-- Begin TEXT SHOWN --

Up the Gatineau! Online Articles
The following article was first published in Up the Gatineau! Volume 26.
Pat Evans: A Tribute
by Ernie Mahoney
It's always a sad day when we have to bid a final goodbye to friends; it is even sadder when we have lost one of the early members of the Historical Society of The Gatineau. Aside from his close neighbours the Dolgins and the Pawleys, I often thought that the Historical Society and above all its archives, was indeed Pat's family, although latterly he found another family at his new home in Le Manoir de Wakefield.
Goodness knows, in everything that he did, Pat worked hard and with a determination that was far beyond the call of duty. Pat joined the Society in the early 1960s, under its second president, Arthur Davison. Arthur appointed Pat as the official representative of Kirk's Ferry, since his mailing address was Reid's store. I'm really not sure what we can snake of this, but that store was destroyed by fire the day after Pat left us! Kirk's Ferry was also the subject of the first story that Pat wrote for us, which appeared in the first edition of Up the Gatineau! That was in 1975. Over the twenty-four years since, he contributed another ten stories to the publication.

-- End TEXT SHOWN --
-- Begin DATASET EXCERPTS --

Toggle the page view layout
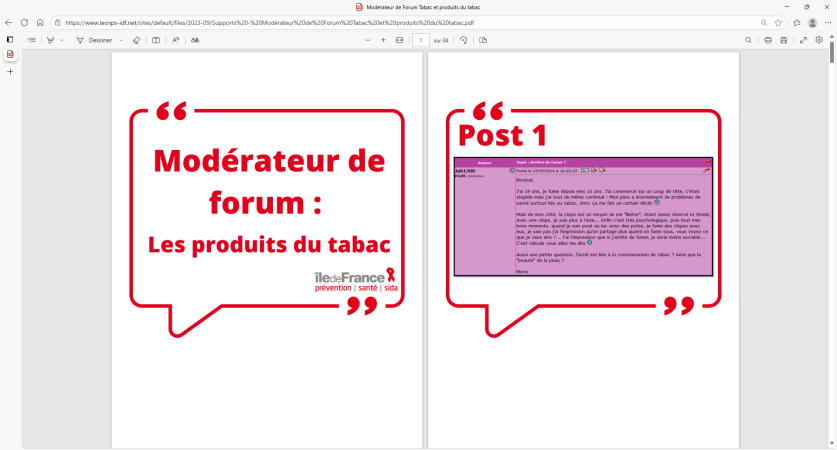Viewport: 837px width, 450px height. (483, 40)
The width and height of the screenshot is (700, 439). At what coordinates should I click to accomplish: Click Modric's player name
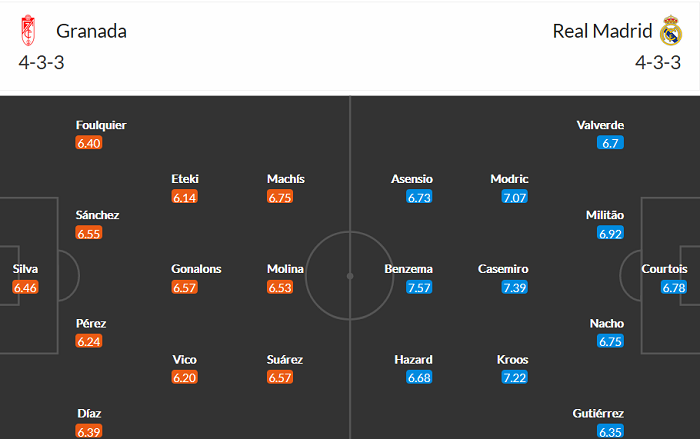coord(510,179)
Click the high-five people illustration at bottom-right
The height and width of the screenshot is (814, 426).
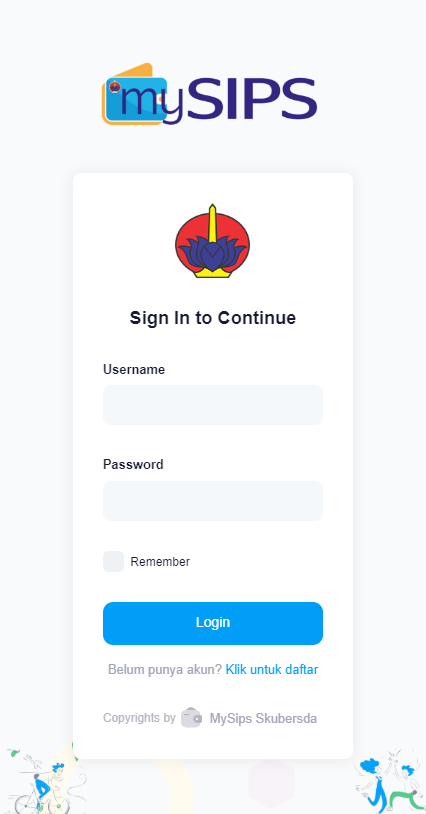tap(388, 781)
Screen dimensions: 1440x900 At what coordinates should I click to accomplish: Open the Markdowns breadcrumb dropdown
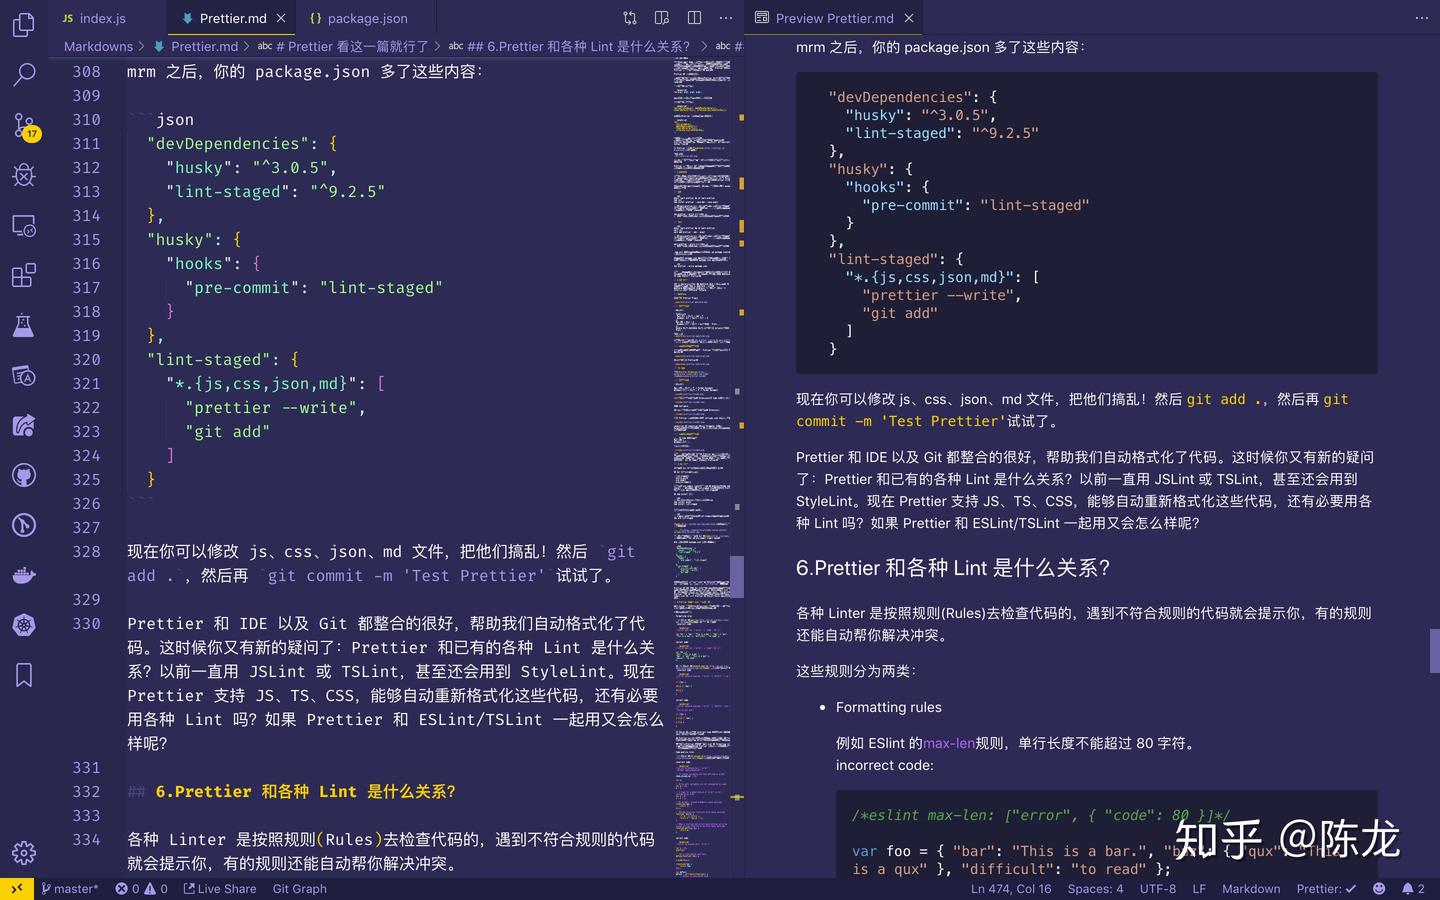pyautogui.click(x=97, y=46)
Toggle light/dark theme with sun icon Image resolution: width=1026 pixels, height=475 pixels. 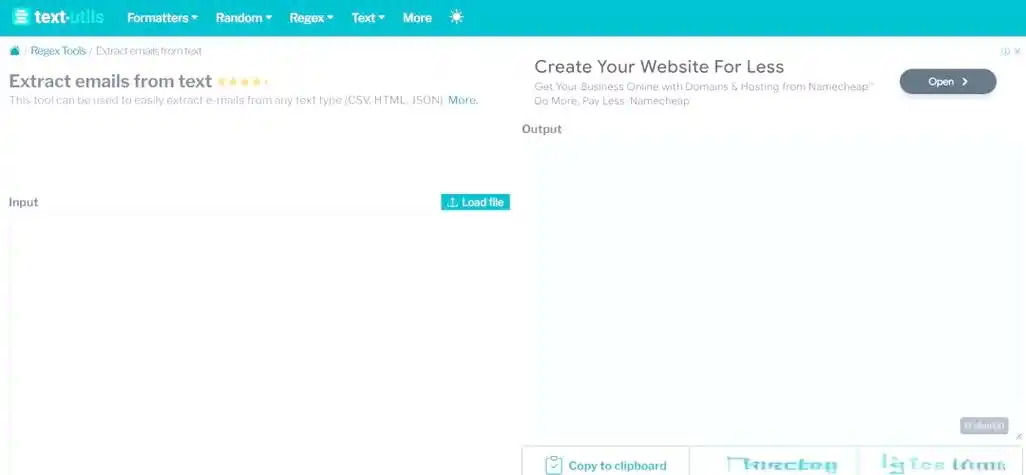[x=457, y=17]
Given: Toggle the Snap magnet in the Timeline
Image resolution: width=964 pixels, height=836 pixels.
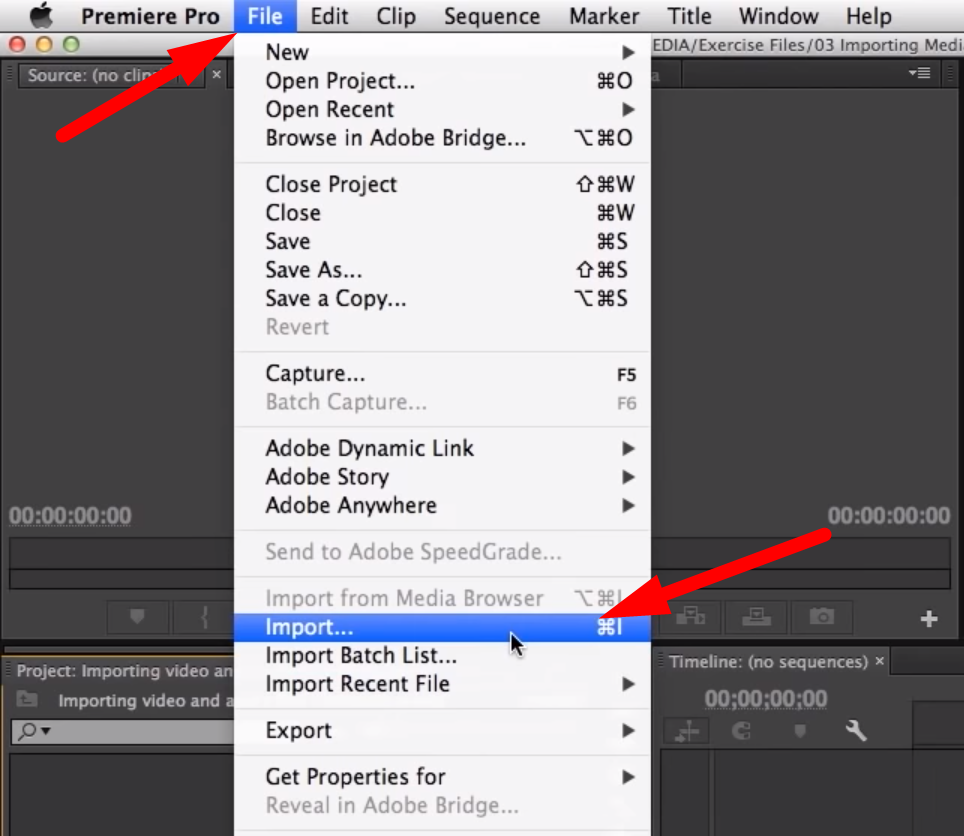Looking at the screenshot, I should (741, 730).
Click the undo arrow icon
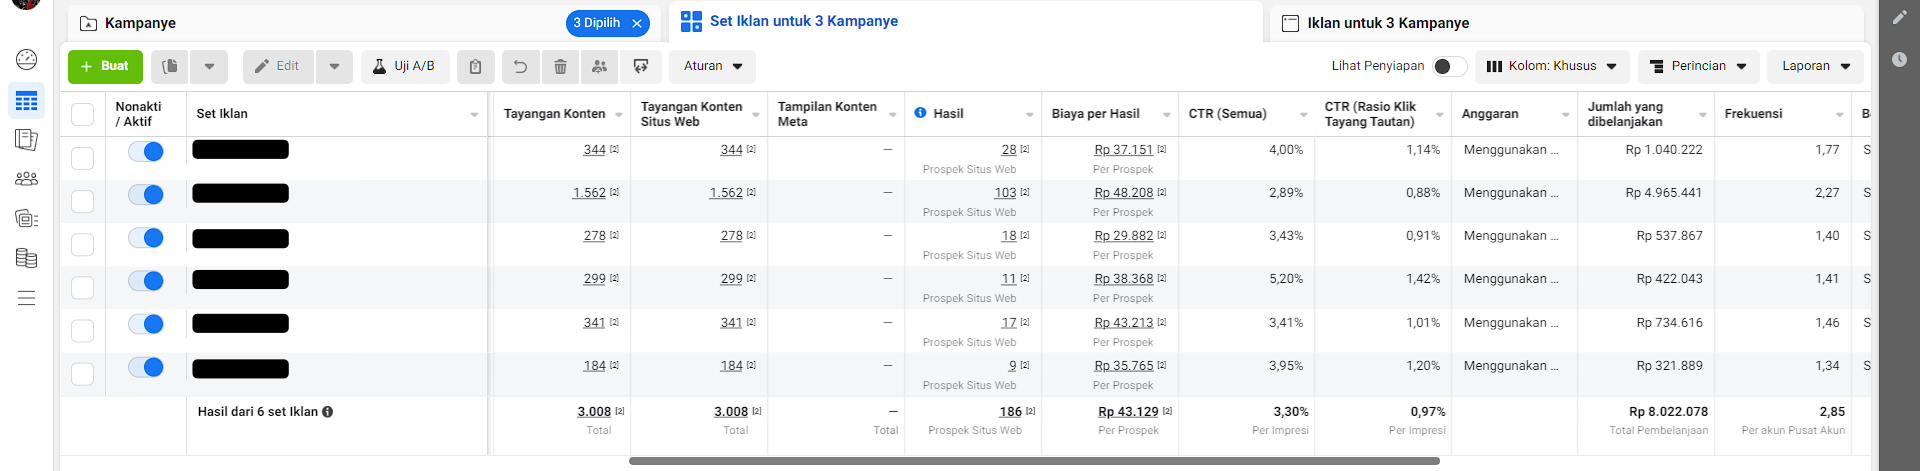1920x471 pixels. click(520, 66)
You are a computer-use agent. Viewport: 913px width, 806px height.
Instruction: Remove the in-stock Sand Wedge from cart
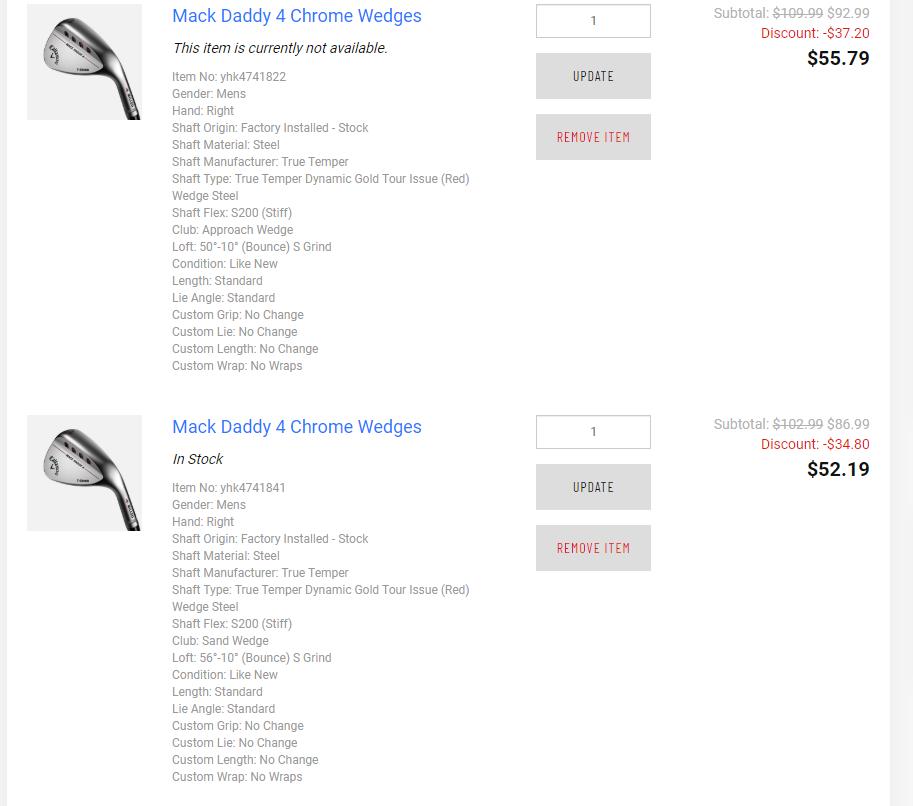(593, 548)
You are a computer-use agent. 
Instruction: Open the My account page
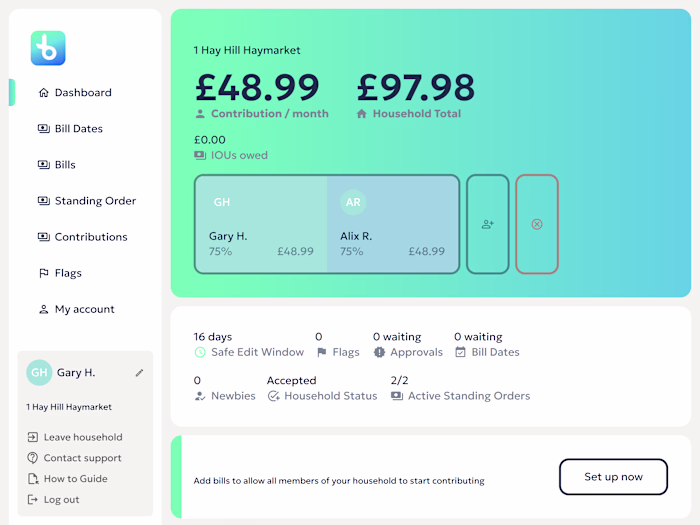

-- End DATASET EXCERPTS --

## CHALLENGES
1. According to the tribute to Pat Evans, who was president of the Historical Society of The Gatineau when Pat joined it?
2. Proceed with the tribute to Pat Evans, starting after its last sentence.

## TASK-BY-TASK RESULTS
1. Arthur Davison, the Society's second president.

2.
Patrick M. O. Evans was born in England in 1913, and followed his father to Canada in 1929 to settle in Magog, in Quebec's Eastern Townships. As little more than a teenager he worked for Dominion Textiles, and it was there that, he became a Boy Scout and later joined the RCAF and received his Wings as an Air Gunner. He was extremely proud of his military progress, but wondered if the air force was not very hard up for recruits when an ex-polio victim was accepted! After the War, Pat became a member of the Executive Staff of the Boy Scouts of Canada, serving with distinction until he retired in 1983. In 1978 Pat was awarded the Silver Wolf, Scouting's highest honour.
All during his later years with the Boy Scouts Pat had been living in the Gatineau hills, and eventually built a home at Larrimac. In fact, he founded a Scout Troop in Wakefield in 1953 and made a lifelong impression on his Scouts, who fondly referred to him as "Skipper" in reference to one of his other interests, sailing. Several former Scouts served as pallbearers at his funeral on December 13, 1999, at the McGarry Chapel in Wakefield.
Pat was a confirmed bachelor, but in spite of living alone, he had at least two families. His neighbours, the Pawleys and the Dolgins, watched over him, as he did them. Having two surrogate families with plenty of kids gave him more pleasure than his natural reserve would admit.
He is fondly remembered for his ability to bring local history to life through his legendary handwritten column in a local weekly paper. It ran for more than a decade. Jay Atherton compiled many of the columns into a book, Echoes from the Past, in 1998. It is still available in local stores.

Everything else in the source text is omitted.